What this task involves: Reproduce the lines below verbatim, omitting the picture.

Input:
>>>
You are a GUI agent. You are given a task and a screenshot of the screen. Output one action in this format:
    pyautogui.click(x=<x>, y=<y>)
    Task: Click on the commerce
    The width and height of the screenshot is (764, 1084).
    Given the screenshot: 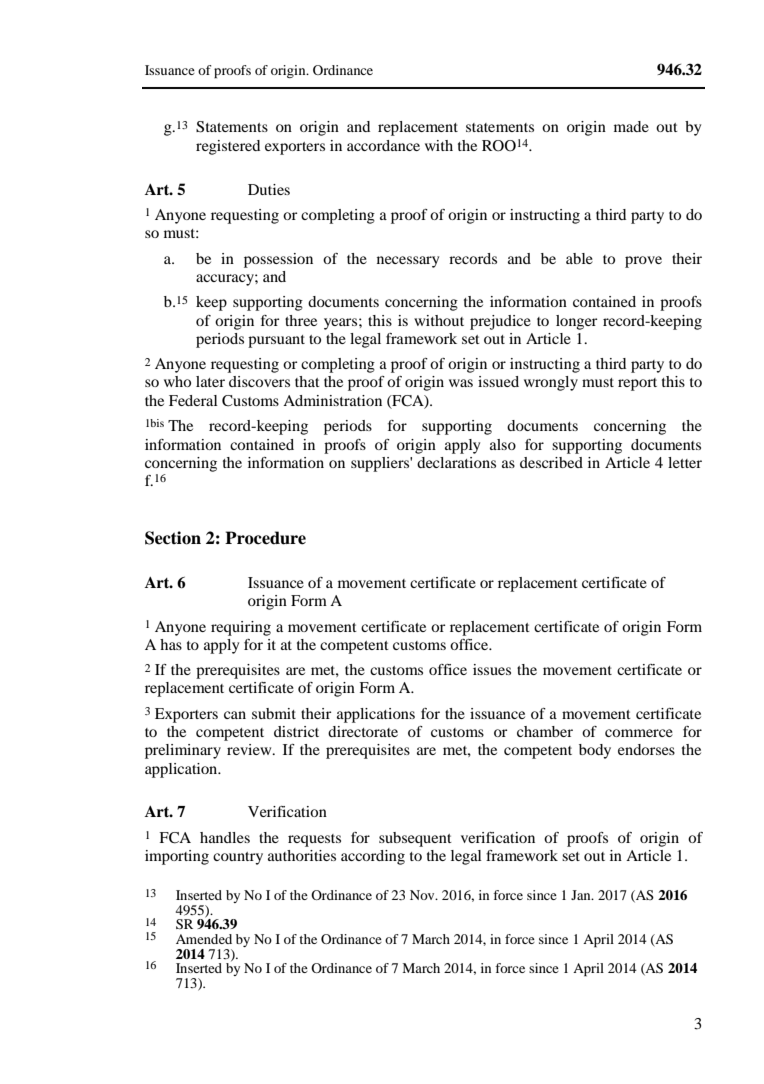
<<<
Solution:
You are a GUI agent. You are given a task and a screenshot of the screen. Output one action in this format:
    pyautogui.click(x=<x>, y=<y>)
    Task: Click on the commerce
    The width and height of the screenshot is (764, 1084).
    Given the screenshot: 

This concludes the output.